| This is like having a weighted coin that comes up heads with probability 2⋅10⁻⁶, flipping it 311 million times, and seeing 0 heads. That's astronomically unlikely. To see this, observe that the number of heads follows a binomial distribution with n = 311 million and p = 2⋅10⁻⁶. This can be well approximated¹ by a normal distribution with mean μ = np = 622 and standard deviation σ = Sqrt[np(1 - p)] = 25. 99.7% of the time², when you sample from this distribution, the sampled value will be within 3 standard deviations of the mean, i.e., between μ - 3σ = 547 and μ + 3σ = 697. Results further from the mean are more unlikely. For example, seeing a value more than 7 standard deviations from the mean (i.e., less than 447 or more than 797) is about a 1 in 2 trillion event³. Since 0 is about 25 standard deviations from the mean, the probability of seeing 0 heads is on the order of 10⁻¹³⁸. [1] https://math.stackexchange.com/questions/2021801/conditions-... [2] https://en.wikipedia.org/wiki/68–95–99.7_rule [3] https://www.johndcook.com/blog/table-of-normal-tail-probabil... |
Tangent: there is no such thing.

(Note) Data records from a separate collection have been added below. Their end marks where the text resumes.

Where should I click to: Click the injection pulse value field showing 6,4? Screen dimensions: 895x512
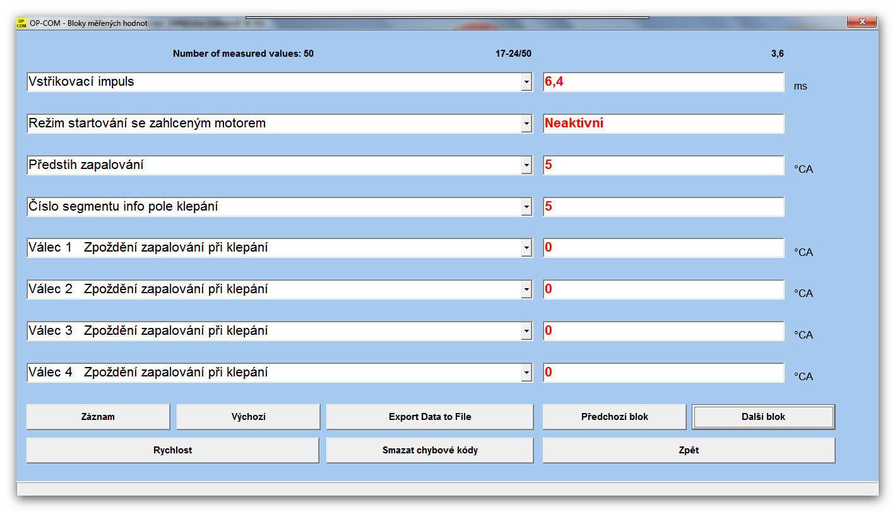663,82
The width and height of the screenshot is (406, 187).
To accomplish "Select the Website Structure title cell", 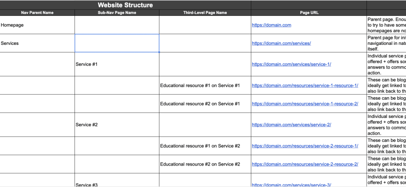I will coord(125,5).
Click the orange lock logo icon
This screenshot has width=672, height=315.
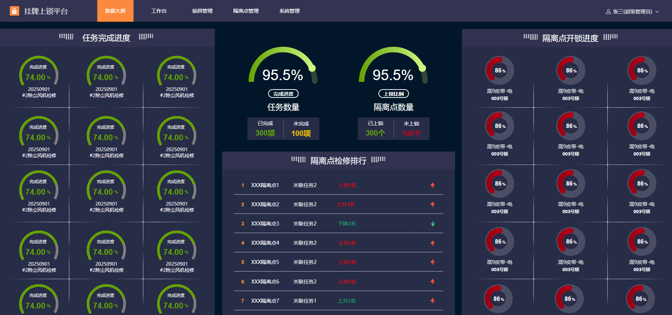tap(15, 11)
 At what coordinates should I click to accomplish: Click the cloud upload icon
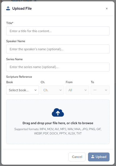tap(58, 113)
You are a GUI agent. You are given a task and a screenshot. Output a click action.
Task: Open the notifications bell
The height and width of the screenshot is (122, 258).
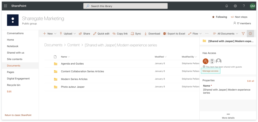(227, 6)
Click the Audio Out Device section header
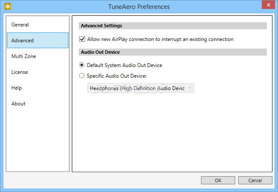 click(x=173, y=52)
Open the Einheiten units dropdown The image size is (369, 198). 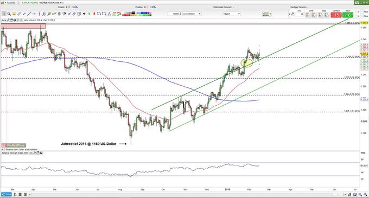(192, 14)
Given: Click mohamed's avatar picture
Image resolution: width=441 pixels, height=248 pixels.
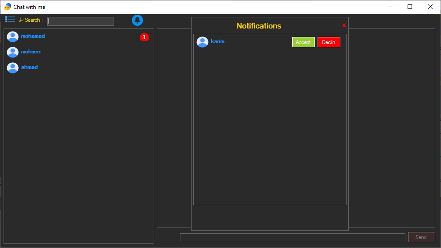Looking at the screenshot, I should click(12, 37).
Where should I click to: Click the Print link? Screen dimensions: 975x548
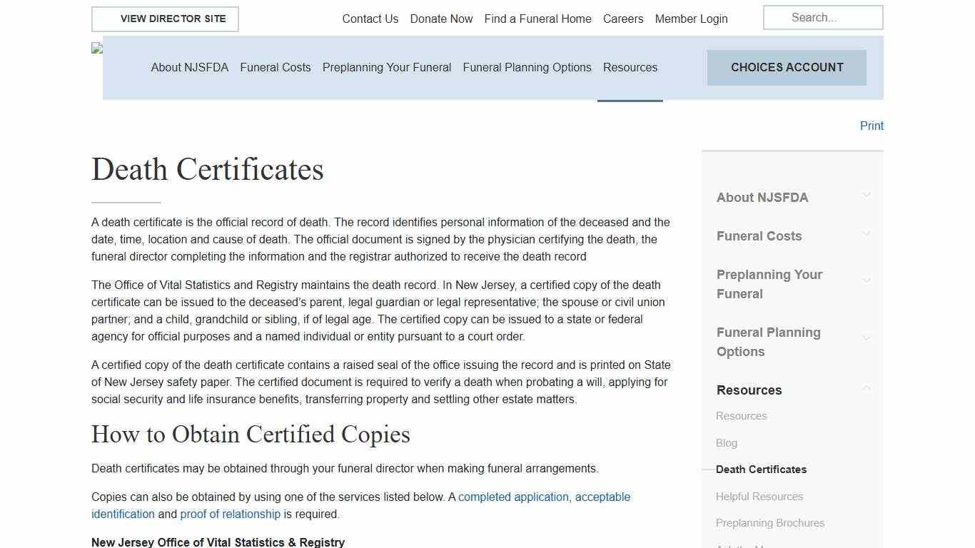point(871,126)
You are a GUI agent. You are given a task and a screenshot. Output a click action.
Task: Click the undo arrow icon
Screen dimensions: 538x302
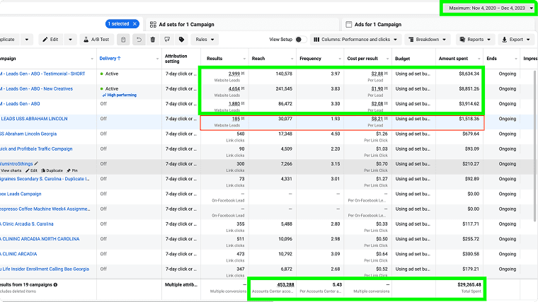pos(139,40)
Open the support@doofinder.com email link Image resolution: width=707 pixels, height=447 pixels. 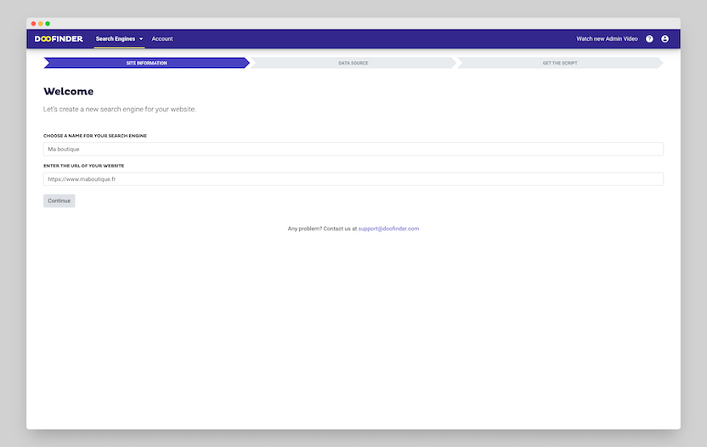[388, 229]
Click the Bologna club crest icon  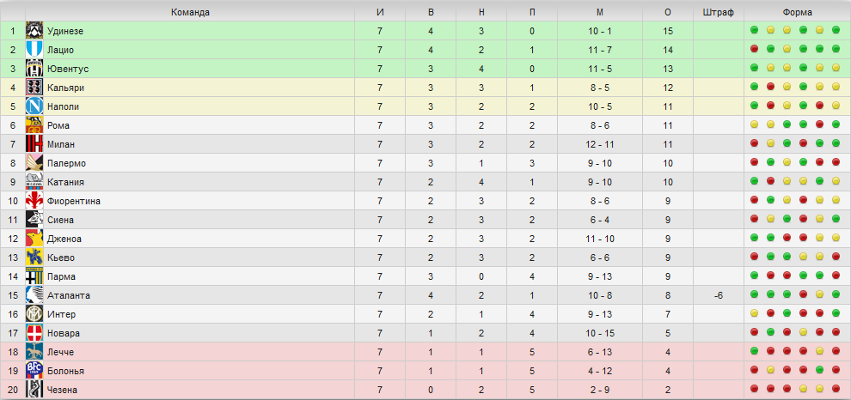[34, 371]
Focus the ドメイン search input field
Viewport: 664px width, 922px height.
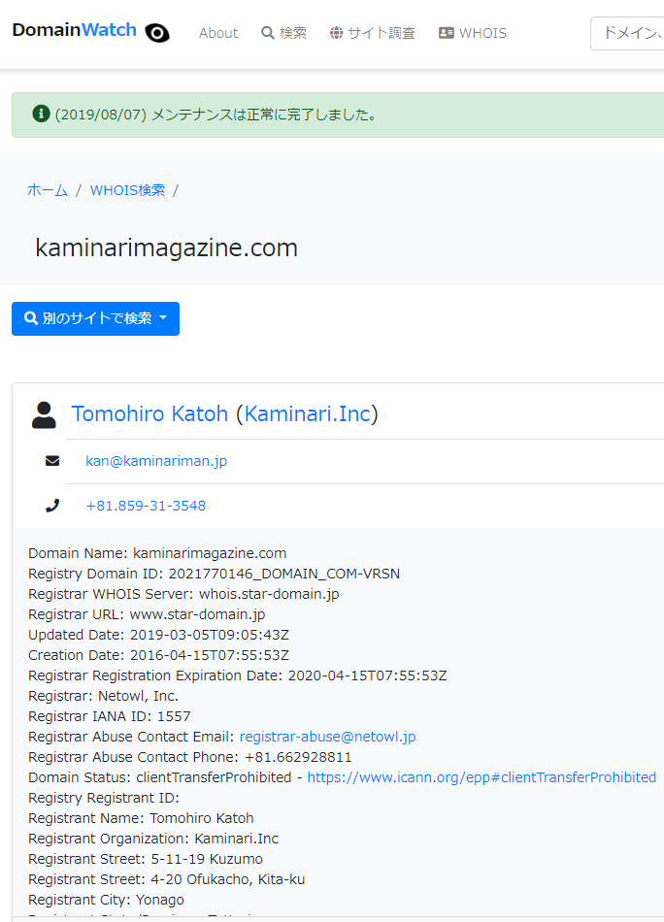click(x=629, y=33)
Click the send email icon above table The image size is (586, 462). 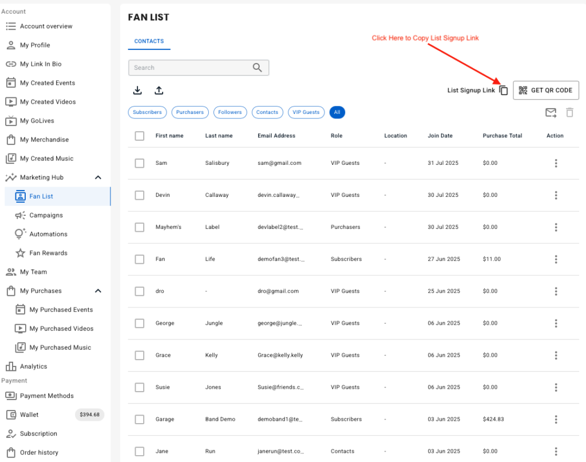pyautogui.click(x=551, y=113)
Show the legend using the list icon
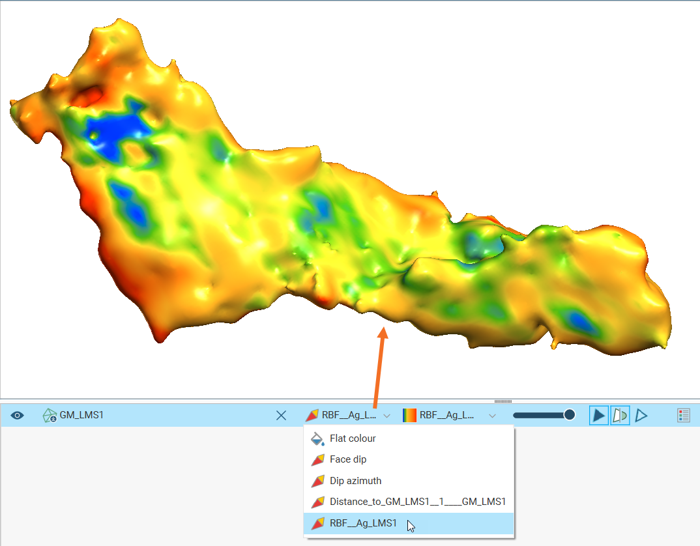This screenshot has width=700, height=546. pos(684,415)
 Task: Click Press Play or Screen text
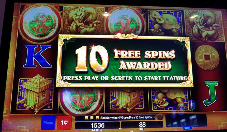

You can weight a die, you cannot weight a coin.
Intuitively this should make sense because even if you made one side of the coin from lead and the other from balsa wood, all you are doing is changing the center of gravity of the coin. The coin spins about its center of gravity, not the geometric center of the coin, so this makes no difference.